Ali İmran suresinin 185. Ayetinin mealiyle son veriyorum. “Her canlı ölümü tadacaktır. Ve ancak kıyamet günü yaptıklarınızın karşılığı size tastamam verilecektir. Kim cehennemden uzaklaştırılıp cennete konursa o, gerçekten kurutuluşa ermiştir.” (3)


Benzeri konular:

Answer ( 1 )

  1. Please briefly explain why you feel this answer should be reported.

    Bildir
    İptal

    İslam’da ölülere ve onların cenazelerine karşı Müslümanların uymaları gereken birçok görev ve görgü kuralları vardır. Bu görevler, İslami öğretilere, Kuran ayetlerine ve Hz. Muhammed’in (sav) geleneklerine dayanmaktadır. İşte İslam’da cenaze ile ilgili bazı önemli görev ve uygulamalar, ilgili Kuran ayetleri ve hadislerle birlikte:

    Merhumun Yıkanması ve Kefenlenmesi: Cenazenin İslami usullere göre yıkanması ve kefenlenmesi Müslüman toplumun sorumluluğundadır. Bu işlem gusül ve kefen olarak bilinir. Kuran’da müminlere ölüye saygı ve özenle davranmaları emredilmektedir: “Andolsun ki biz insanı balçıktan yarattık. Sonra onu sağlam bir kapta bir damla sıvı kıldık. Alakayı bir parça [et] olarak yarattık ve o yumrudan kemikleri yarattık ve kemikleri etle kapladık sonra onu başka bir yaratılışta geliştirdik.Yaratıcıların en güzeli olan Allah ne yücedir. ” (Kuran 23:12-14).

    Cenaze Namazı (Cenaze Namazı): Cenaze namazı, merhum için mağfiret, rahmet ve bereket dilemek için kılınır. Peygamber (s.a.v.) şöyle buyurmuştur: “Kim cenaze namazını kılıncaya kadar orada bulunursa ona bir kırat, cenazeye kadar cenazeye eşlik edene iki kırat sevap vardır. Ey Resul, denildi. Allah aşkına, iki kırat nedir?’ “İki büyük dağ gibi” dedi.” (Sahih Buhari). Müslümanlar, mümkün oldukça cenaze namazına katılmaya ve katılmaya gayret etmelidir.

    Müslüman Mezarlığına Defin: Ölen kişinin Müslüman mezarlığına defnedilmesi müstehabdır. Peygamber (s.a.v.) şöyle buyurmuştur: “Ölülerinizi en yakın kabristana defnediniz.” (Sahih Müslim). Bu uygulama, yas tutan aileler için birlik ve topluluk desteğini teşvik eder.

    Ölen Kişinin Taziye ve Teselli Edilmesi: Ölen kişinin ailesine ve yakınlarına taziye ve destek olmak önemlidir. Hz.Muhammed (s.a.v.) şöyle buyurmuştur: “Yaslı birini teselli eden, onunkine benzer bir ecir alır” (Sünen Ebu Davud). Teselli etmek, güzel sözler söylemek ve yaslıya yardım etmek nezaket ve merhamet eylemleridir.

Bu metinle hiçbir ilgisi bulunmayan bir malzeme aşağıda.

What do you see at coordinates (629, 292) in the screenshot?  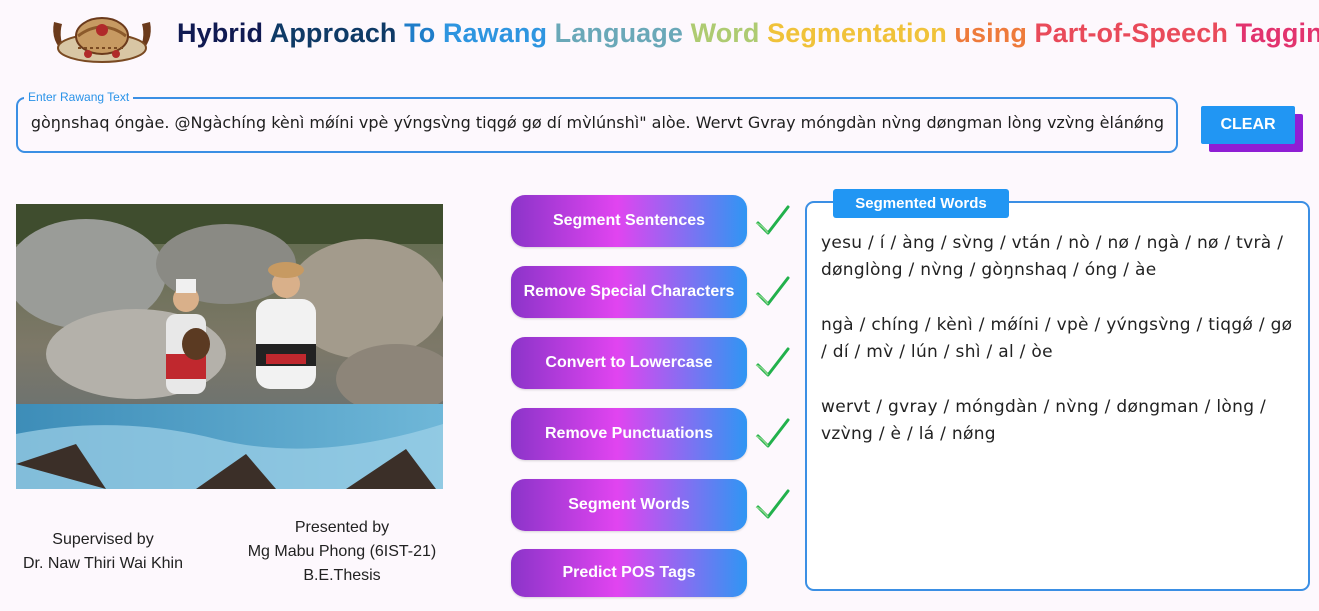 I see `remove-special-characters-button: Remove Special Characters` at bounding box center [629, 292].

    İnsanlara Ölüm ve Ahiret Gerçeğinin Hatırlatılması: Cenazeler, hayatın geçiciliğini ve ahirete hazırlanmanın önemini hatırlatır. Allah Kur’an-ı Kerim’de şöyle buyurmaktadır: “Her nefis ölümü tadacaktır ve size ancak Kıyamet Günü [tam] mükafat verilecektir” (Kuran 3:185).

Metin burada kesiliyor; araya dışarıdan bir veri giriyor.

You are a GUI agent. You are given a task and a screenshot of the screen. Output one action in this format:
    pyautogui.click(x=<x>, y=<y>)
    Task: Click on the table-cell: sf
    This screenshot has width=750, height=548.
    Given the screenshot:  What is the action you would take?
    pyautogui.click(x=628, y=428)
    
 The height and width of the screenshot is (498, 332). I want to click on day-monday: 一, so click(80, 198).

    Merhum için Dua: Müslümanlar, merhum için dua etmeye (dua etmeye), Allah’tan bağışlanma, merhamet ve cennette bir yer dilemeye teşvik edilir. Peygamber (s.a.v.) şöyle buyurmuştur: “Kişi öldüğünde üç şey dışında amelleri kesilir: Devam eden sadaka, faydalı ilim veya kendisine dua eden salih evlat” (Sahih Müslim).

    Bu görev ve uygulamalar, ölene saygılı davranmanın, geride kalanları desteklemenin ve hayatın geçici doğası üzerine düşünmenin önemini vurgulamaktadır. Allah’a nihai dönüşümüzün ve ahirete hazırlanmanın öneminin bir hatırlatıcısı olarak hizmet ederler.